(Aim of the exercise): Your answer must consist of one number: how many lines in the records contain "Given".

##### Records for the task #####

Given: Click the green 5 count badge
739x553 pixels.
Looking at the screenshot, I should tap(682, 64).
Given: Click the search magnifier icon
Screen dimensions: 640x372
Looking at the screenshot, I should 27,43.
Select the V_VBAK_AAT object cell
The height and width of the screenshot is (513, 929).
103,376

#####
##### Records for the task #####

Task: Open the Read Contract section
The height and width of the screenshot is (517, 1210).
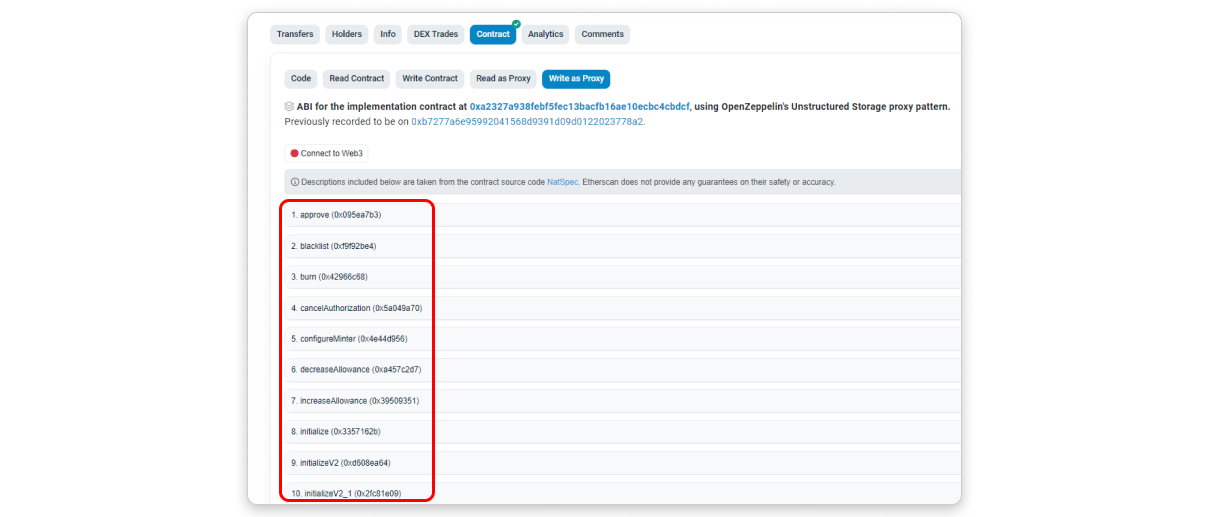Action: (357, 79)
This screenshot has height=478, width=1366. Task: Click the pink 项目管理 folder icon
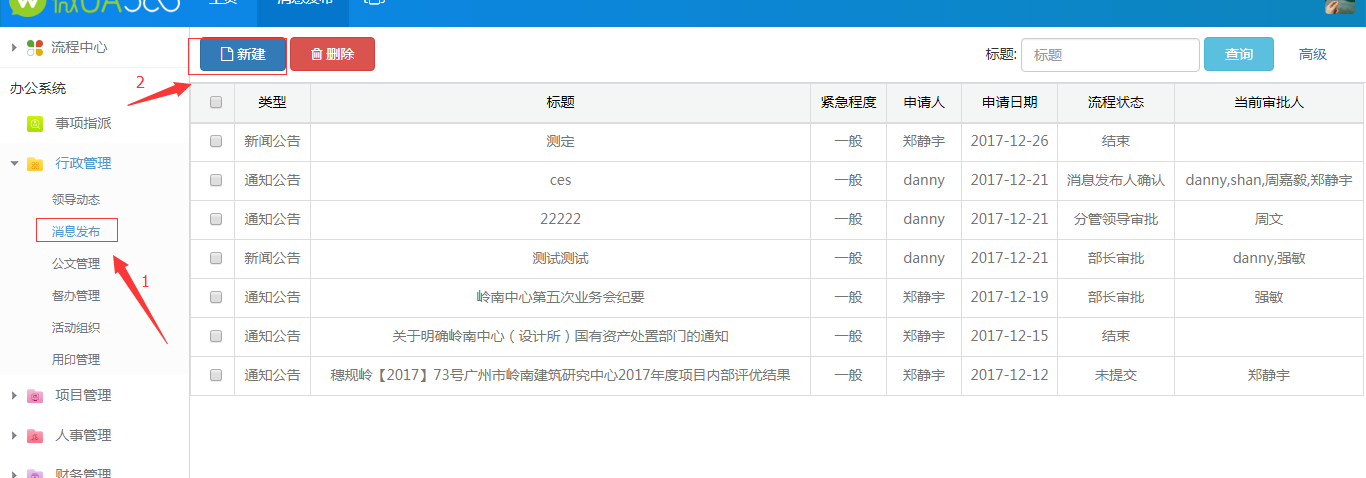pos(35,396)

#####

(Output for this exercise): 2